What is asked: Extract each of the lines below word for word, with nothing changed.

The records:
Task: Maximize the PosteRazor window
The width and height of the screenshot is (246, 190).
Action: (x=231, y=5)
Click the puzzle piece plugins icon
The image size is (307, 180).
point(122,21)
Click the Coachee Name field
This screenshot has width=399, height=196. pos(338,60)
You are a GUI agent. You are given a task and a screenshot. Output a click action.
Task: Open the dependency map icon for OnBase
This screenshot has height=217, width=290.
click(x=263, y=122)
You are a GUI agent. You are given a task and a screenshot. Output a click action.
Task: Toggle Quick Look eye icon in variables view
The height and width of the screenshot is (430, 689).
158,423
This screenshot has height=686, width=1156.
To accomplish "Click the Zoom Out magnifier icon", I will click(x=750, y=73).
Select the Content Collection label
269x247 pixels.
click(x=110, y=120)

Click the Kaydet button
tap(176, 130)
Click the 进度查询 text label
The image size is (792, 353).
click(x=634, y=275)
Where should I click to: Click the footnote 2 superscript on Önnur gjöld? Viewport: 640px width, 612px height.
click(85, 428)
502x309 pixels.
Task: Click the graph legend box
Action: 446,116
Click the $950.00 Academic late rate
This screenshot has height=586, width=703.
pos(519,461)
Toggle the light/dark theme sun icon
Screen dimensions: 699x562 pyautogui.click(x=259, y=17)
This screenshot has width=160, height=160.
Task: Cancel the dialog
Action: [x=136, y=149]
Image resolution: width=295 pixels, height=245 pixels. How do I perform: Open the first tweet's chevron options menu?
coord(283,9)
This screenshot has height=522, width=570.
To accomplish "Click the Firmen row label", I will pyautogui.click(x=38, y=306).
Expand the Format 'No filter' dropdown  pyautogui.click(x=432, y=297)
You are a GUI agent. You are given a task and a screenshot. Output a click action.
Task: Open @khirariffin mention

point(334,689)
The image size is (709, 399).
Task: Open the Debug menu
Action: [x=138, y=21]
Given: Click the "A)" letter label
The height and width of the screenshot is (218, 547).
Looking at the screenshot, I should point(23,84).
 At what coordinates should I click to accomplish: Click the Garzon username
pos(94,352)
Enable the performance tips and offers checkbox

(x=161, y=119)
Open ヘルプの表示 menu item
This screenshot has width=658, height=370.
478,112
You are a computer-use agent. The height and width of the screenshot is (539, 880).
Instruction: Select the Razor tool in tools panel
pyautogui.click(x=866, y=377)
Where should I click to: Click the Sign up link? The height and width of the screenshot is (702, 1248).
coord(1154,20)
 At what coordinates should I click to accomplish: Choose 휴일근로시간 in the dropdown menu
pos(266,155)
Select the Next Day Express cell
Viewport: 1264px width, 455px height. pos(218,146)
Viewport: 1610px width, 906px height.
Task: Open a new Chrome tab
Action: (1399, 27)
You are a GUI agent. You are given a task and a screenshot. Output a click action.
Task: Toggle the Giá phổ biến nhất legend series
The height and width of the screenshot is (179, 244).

Result of the exercise:
Task: Maximize the PosteRazor window
The width and height of the screenshot is (246, 190).
Action: (x=231, y=5)
Click the puzzle piece plugins icon
The image size is (307, 180).
point(122,21)
Click the Coachee Name field
This screenshot has width=399, height=196. pos(338,60)
You are a GUI agent. You are given a task and a screenshot. Output a click action.
Task: Open the dependency map icon for OnBase
This screenshot has height=217, width=290.
click(x=263, y=122)
You are a GUI agent. You are given a task and a screenshot. Output a click action.
Task: Toggle Quick Look eye icon in variables view
The height and width of the screenshot is (430, 689).
158,423
This screenshot has height=686, width=1156.
To accomplish "Click the Zoom Out magnifier icon", I will click(x=750, y=73).
Select the Content Collection label
269x247 pixels.
click(x=110, y=120)

Click the Kaydet button
tap(176, 130)
Click the 进度查询 text label
The image size is (792, 353).
click(x=634, y=275)
Where should I click to: Click the footnote 2 superscript on Önnur gjöld? Viewport: 640px width, 612px height.
click(85, 428)
502x309 pixels.
Task: Click the graph legend box
Action: 446,116
Click the $950.00 Academic late rate
This screenshot has height=586, width=703.
pos(519,461)
Toggle the light/dark theme sun icon
Screen dimensions: 699x562 pyautogui.click(x=259, y=17)
This screenshot has width=160, height=160.
Task: Cancel the dialog
Action: [x=136, y=149]
Image resolution: width=295 pixels, height=245 pixels. How do I perform: Open the first tweet's chevron options menu?
coord(283,9)
This screenshot has height=522, width=570.
To accomplish "Click the Firmen row label", I will pyautogui.click(x=38, y=306).
Expand the Format 'No filter' dropdown  pyautogui.click(x=432, y=297)
You are a GUI agent. You are given a task and a screenshot. Output a click action.
Task: Open @khirariffin mention

point(334,689)
The image size is (709, 399).
Task: Open the Debug menu
Action: [x=138, y=21]
Given: Click the "A)" letter label
The height and width of the screenshot is (218, 547).
Looking at the screenshot, I should point(23,84).
 At what coordinates should I click to accomplish: Click the Garzon username
pos(94,352)
Enable the performance tips and offers checkbox

(x=161, y=119)
Open ヘルプの表示 menu item
This screenshot has width=658, height=370.
478,112
You are a computer-use agent. The height and width of the screenshot is (539, 880).
Instruction: Select the Razor tool in tools panel
pyautogui.click(x=866, y=377)
Where should I click to: Click the Sign up link? The height and width of the screenshot is (702, 1248).
coord(1154,20)
 At what coordinates should I click to accomplish: Choose 휴일근로시간 in the dropdown menu
pos(266,155)
Select the Next Day Express cell
Viewport: 1264px width, 455px height. pos(218,146)
Viewport: 1610px width, 906px height.
Task: Open a new Chrome tab
Action: (1399, 27)
You are a GUI agent. You are given a task and a screenshot. Output a click action.
Task: Toggle the Giá phổ biến nhất legend series
The height and width of the screenshot is (179, 244).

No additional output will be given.